Alachisoft.com

Managing Data Relationships in Distributed Cache

Author: Iqbal Khan

Introduction

A distributed cache lets you greatly improve application performance and scalability. Application performance is improved because an in-memory cache is a lot faster for data access than a database. And, scalability is achieved by growing the cache to multiple servers as a distributed cache and gaining not only more storage capacity but also more transactions per second throughput.

Despite such powerful benefits, there is one issue facing many in-memory caches. And that has to do with the fact that most data is relational whereas a cache is usually a simple hash-table with a key-value pair concept. Each item is stored in the cache independently without any knowledge of any other related items. And, this makes it difficult for applications to keep track of relationships among different cached items both for fetching them and also for data integrity in case one item is updated or removed and its related items are also updated or removed in the database. When this happens, the cache does not know about it and cannot handle it.

A typical real-life application deals with relational data that has one-to-one, many-to-one, one-to-many, and many-to-many relationships with other data elements in the database. This requires referential integrity to be maintained across different related data elements. Therefore, in order to preserve data integrity in the cache, the cache must understand these relationships and maintain the same referential integrity.

To handle these situations, Cache Dependency was introduced by Microsoft in ASP.NET Cache. Cache Dependency allows you to relate various cached elements and then whenever you update or remove any cached item, the cache automatically removes all its related cached items so as to ensure data integrity. Then, when your application does not find these related items in the cache the next time it needs them, the application goes to the database and fetches the latest copy of these items and then caches them again with correct referential integrity maintained.
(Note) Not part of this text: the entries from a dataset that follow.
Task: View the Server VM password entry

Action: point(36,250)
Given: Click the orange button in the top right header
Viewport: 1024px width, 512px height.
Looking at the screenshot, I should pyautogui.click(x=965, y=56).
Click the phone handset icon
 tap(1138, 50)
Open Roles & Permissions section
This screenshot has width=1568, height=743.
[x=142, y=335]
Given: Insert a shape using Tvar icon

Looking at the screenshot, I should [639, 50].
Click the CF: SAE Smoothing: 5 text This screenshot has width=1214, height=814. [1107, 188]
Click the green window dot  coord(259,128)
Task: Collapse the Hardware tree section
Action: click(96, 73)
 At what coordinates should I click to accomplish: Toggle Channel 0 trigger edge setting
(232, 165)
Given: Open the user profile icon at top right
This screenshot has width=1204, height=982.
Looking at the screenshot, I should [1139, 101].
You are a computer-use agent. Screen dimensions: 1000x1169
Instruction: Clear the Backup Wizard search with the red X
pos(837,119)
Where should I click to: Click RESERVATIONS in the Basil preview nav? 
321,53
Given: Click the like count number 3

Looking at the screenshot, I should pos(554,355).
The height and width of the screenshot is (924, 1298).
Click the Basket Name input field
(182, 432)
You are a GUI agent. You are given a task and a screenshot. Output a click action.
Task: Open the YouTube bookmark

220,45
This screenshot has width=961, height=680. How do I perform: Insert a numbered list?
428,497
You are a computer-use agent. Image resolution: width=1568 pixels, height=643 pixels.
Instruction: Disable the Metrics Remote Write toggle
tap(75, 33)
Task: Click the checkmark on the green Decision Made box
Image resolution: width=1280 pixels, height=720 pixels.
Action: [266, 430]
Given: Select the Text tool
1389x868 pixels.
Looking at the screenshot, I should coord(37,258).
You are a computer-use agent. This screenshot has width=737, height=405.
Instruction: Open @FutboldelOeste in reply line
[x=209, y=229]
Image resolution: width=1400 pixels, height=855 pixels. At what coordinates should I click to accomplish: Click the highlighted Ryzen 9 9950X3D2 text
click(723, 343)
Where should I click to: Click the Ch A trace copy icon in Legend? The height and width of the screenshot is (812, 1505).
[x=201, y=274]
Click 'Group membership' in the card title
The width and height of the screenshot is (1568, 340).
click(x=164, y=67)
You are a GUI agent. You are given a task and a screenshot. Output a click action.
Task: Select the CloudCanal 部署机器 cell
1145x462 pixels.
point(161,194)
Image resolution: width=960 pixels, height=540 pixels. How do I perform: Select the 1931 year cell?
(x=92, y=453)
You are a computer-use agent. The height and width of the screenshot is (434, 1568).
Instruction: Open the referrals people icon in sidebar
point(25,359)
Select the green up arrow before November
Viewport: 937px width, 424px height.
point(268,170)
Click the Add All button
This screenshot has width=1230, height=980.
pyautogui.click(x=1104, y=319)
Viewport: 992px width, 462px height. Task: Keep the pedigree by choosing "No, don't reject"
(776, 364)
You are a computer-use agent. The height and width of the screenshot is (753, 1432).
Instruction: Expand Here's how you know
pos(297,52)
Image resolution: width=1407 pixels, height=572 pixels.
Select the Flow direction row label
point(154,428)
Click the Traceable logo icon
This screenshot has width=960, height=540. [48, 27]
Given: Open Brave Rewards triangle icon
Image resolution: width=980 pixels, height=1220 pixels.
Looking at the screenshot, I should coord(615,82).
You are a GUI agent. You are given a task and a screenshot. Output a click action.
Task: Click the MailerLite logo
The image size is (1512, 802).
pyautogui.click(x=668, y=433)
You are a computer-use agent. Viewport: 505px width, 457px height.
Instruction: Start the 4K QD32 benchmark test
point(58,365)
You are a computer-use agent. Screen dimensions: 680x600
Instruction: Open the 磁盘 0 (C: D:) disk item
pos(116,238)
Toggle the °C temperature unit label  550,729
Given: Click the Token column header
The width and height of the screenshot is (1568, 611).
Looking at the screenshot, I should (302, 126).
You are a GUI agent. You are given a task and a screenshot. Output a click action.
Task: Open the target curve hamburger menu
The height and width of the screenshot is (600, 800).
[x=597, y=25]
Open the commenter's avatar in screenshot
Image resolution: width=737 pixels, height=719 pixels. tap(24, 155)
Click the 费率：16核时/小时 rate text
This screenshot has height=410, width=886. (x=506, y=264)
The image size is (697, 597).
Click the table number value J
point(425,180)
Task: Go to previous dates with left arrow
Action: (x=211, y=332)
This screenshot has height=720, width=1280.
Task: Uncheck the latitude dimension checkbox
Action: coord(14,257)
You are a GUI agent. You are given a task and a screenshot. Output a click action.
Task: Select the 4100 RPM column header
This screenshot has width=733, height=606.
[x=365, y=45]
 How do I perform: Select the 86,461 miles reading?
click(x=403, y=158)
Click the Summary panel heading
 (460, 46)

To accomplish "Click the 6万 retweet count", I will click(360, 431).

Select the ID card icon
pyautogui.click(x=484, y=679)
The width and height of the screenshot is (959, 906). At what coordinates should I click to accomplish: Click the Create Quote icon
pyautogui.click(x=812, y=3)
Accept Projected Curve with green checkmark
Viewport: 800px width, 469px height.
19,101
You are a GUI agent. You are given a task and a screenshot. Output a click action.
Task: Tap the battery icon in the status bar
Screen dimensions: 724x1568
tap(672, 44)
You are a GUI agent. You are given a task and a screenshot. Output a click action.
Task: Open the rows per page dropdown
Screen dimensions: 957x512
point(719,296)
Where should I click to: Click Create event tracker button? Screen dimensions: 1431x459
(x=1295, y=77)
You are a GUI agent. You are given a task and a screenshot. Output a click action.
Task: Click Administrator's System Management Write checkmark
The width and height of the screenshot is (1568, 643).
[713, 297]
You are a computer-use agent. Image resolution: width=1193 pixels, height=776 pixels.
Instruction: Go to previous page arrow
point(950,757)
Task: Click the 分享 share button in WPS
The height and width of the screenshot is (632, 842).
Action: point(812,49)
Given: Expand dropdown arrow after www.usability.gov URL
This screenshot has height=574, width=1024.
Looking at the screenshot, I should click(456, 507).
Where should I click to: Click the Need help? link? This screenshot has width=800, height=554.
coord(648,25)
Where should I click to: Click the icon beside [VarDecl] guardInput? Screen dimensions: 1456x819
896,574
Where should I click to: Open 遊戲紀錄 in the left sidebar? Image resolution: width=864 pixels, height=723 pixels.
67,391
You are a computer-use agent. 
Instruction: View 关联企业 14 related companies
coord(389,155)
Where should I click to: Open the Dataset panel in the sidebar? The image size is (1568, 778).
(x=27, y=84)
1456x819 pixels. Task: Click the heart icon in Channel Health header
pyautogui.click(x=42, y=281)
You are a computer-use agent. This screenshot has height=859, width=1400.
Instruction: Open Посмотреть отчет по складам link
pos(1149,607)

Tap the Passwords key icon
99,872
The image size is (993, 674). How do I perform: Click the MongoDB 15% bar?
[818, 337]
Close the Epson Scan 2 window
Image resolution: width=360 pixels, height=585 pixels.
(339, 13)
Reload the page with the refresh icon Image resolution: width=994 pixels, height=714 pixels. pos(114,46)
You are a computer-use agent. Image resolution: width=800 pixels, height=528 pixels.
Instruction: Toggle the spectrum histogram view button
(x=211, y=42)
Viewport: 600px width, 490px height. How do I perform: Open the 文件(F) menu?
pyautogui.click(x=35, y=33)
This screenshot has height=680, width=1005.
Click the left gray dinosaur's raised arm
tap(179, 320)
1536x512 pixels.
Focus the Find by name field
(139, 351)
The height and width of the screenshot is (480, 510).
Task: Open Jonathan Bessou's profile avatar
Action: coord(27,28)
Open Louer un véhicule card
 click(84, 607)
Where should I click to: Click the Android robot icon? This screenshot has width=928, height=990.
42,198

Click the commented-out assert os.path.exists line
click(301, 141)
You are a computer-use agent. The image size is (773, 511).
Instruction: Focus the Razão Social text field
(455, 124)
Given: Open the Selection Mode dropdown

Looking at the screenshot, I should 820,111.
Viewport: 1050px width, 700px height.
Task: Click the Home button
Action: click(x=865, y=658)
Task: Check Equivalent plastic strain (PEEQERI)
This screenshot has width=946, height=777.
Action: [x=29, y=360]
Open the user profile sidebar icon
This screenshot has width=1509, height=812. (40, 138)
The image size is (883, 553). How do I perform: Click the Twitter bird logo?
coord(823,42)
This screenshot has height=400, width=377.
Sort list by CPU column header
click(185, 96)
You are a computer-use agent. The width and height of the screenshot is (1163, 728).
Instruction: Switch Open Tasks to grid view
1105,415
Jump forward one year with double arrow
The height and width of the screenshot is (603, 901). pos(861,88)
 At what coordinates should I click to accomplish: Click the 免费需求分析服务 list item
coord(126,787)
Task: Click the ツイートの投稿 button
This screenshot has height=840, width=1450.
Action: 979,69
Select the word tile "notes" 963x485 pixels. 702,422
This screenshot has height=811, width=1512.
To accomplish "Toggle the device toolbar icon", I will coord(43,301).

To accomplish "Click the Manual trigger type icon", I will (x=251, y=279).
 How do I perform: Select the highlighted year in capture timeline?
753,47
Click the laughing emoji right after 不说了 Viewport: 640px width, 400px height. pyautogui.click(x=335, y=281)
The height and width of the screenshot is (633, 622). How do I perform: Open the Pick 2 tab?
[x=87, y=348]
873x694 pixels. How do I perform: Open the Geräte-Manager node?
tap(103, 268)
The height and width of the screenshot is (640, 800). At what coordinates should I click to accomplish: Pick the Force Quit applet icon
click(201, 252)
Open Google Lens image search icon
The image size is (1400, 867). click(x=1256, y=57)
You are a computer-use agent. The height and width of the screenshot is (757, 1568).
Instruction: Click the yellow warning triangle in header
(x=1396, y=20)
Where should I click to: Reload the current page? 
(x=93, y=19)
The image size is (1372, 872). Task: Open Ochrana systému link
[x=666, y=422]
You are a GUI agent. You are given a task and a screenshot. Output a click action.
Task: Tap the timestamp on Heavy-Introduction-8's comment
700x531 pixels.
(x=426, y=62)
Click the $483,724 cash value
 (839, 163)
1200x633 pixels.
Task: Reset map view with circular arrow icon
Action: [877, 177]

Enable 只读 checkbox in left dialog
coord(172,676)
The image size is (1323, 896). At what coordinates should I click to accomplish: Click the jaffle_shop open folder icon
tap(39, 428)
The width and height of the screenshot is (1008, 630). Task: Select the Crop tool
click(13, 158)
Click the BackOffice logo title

This is a great feature in ASP.NET Cache but ASP.NET Cache is by design a stand-alone cache that is good only for single-server in-process environments. But, for scalability, you must use a distributed cache that can live outside of your application process and can scale to multiple cache servers. NCache is such a cache and fortunately provides the same Cache Dependency feature in a distributed environment. You can have cached items in one physical cache server depend on cached items in another physical cache server as long as they're both part of the same logical clustered cache. And, NCache takes care of all data integrity issues mentioned above.

This article explains how you can use Cache Dependency to handle one-to-one, one-to-many, and many-to-many relationships in the cache. It uses NCache as an example but the same concepts apply to ASP.NET Cache.

Although, NCache provides various types of dependencies including Cache Dependency, File Dependency, Sql Dependency, and Custom Dependency, this article only discusses the Cache Dependency for handling relationships among cached items.

What is Cache Dependency?

Cache Dependency is a feature that lets you specify that one cached item depends on another cached item. Then if the second cached item is ever updated or removed, the first item that was depending on it is also removed from the cache. Cache Dependency lets you specify multi-level dependencies where A depends on B, which then depends on C. Then, if C is updated or removed, both A and B are removed from the cache.

Below is a brief example of how to use Cache Dependency to specify multi-level dependency.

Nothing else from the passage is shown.